Raw data:
[Start of Attachment]
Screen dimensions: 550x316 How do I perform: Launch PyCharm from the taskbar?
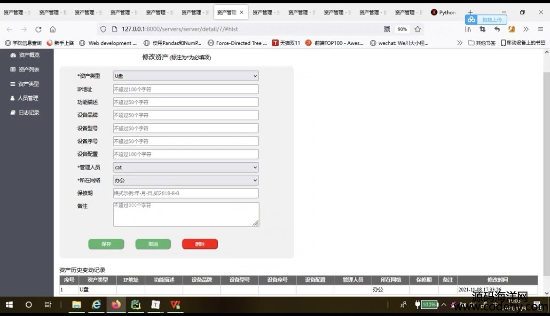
[End of Attachment]
[Start of Attachment]
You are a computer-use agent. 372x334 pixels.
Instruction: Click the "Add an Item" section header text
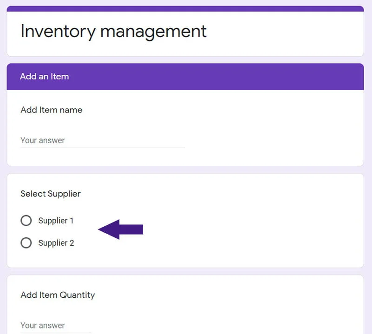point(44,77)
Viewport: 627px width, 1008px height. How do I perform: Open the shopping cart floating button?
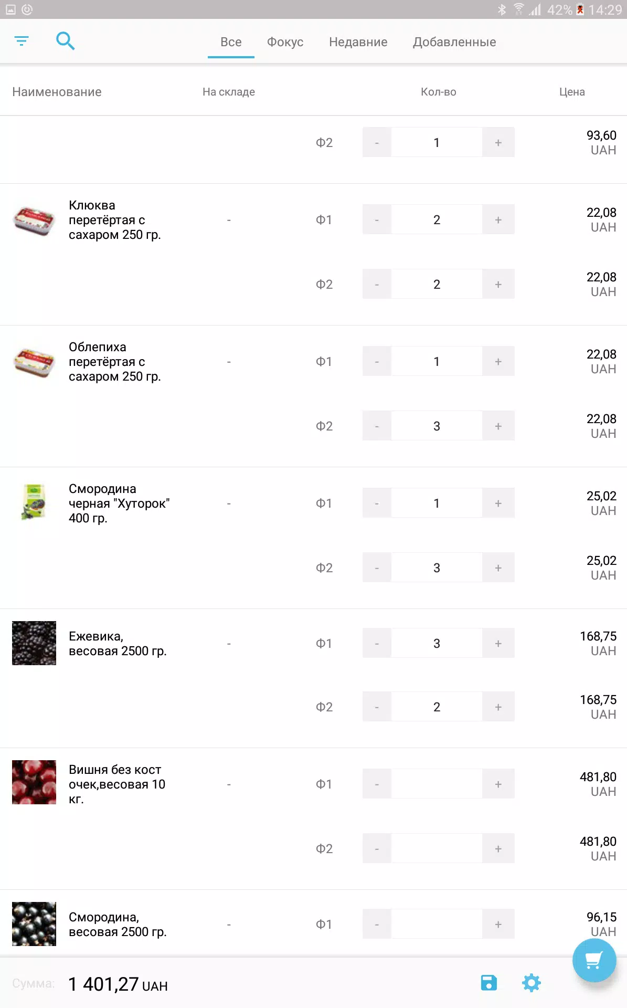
[End of Attachment]
[Start of Attachment]
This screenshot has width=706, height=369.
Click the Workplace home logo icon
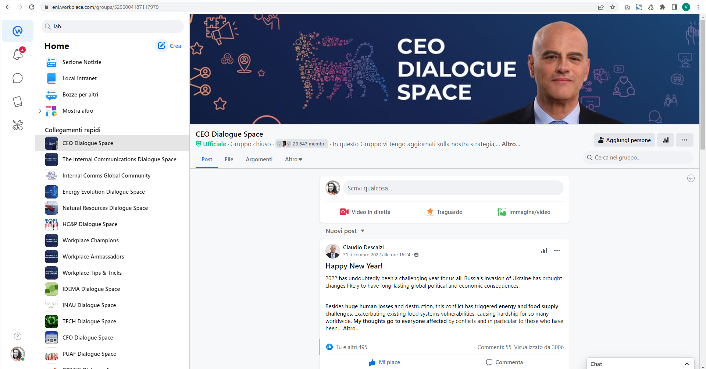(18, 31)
[End of Attachment]
Using the records above, print exactly the run of lines that starts with the line with "You are a computer-use agent. 372x334 pixels." and goes on through the line with "Viewport: 627px width, 1008px", pictures excluded.

You are a computer-use agent. 372x334 pixels.
Instruction: Click the "Add an Item" section header text
point(44,77)
Viewport: 627px width, 1008px height. How do I perform: Open the shopping cart floating button?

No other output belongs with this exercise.